* [WORK TO COMPLETE]: Look for "price" in each line of the records, and copy the lines that have it.

=== MATERIAL TO PROCESS ===

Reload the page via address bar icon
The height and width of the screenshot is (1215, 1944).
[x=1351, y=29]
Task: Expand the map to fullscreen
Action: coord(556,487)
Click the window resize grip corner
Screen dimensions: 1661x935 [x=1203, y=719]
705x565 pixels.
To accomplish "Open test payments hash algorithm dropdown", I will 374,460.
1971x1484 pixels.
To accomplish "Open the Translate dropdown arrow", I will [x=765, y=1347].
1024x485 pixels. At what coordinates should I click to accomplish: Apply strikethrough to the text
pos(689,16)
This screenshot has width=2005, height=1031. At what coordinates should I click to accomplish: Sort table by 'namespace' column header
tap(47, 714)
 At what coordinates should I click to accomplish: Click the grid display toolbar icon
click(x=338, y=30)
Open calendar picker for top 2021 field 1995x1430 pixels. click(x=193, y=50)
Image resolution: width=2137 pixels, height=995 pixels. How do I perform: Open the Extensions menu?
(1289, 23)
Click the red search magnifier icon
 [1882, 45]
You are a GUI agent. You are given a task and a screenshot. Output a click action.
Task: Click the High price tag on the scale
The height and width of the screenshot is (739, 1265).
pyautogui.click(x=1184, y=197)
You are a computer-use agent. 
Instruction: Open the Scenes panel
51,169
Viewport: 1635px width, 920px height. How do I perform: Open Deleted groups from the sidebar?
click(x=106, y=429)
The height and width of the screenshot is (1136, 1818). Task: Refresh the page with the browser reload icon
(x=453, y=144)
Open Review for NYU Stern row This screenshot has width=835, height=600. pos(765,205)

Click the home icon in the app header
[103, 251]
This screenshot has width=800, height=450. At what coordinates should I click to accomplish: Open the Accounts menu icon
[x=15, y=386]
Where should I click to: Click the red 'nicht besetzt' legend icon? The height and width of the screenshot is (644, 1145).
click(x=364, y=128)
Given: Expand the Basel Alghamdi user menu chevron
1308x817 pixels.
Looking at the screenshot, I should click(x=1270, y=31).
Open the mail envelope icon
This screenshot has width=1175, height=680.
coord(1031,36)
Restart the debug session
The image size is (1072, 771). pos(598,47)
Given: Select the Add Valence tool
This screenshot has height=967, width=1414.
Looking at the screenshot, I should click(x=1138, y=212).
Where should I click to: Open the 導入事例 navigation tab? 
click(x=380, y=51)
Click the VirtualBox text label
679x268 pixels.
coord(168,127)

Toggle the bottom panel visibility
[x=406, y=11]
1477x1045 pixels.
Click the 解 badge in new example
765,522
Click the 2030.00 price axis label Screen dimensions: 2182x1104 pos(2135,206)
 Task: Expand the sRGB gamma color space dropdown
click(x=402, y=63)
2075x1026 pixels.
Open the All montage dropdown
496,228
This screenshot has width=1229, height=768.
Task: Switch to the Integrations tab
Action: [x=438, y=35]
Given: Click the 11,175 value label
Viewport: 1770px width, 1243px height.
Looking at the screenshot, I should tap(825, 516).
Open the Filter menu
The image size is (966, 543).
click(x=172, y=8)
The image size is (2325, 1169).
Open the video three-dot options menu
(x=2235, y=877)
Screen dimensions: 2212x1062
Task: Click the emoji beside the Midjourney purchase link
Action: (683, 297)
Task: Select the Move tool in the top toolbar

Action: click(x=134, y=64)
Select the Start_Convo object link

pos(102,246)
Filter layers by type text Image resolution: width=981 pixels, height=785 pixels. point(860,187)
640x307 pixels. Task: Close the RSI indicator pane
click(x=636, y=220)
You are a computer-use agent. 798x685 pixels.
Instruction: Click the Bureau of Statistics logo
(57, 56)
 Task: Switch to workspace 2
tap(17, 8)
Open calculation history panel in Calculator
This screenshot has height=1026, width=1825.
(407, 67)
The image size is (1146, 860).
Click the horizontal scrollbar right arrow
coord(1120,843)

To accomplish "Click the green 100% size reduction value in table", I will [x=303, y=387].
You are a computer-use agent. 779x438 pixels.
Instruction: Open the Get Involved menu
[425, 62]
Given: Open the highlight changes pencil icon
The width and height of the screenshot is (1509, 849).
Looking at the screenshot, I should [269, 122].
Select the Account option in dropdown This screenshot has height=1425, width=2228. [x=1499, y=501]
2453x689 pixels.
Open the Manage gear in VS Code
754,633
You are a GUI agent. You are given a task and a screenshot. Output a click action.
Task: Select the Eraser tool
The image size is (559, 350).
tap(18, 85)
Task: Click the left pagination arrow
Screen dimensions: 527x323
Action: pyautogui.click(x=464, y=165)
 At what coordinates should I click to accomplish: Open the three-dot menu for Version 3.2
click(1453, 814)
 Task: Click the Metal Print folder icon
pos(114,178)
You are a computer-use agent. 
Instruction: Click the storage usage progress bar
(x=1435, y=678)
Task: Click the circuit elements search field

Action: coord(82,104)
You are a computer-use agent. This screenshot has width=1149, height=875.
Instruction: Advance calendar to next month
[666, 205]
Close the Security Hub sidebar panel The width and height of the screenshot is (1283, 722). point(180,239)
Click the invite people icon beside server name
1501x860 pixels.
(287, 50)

===

* [SOLUTION]:
Task: Click the High price tag on the scale
Click the 2030.00 price axis label Screen dimensions: 2182x1104 pos(2135,206)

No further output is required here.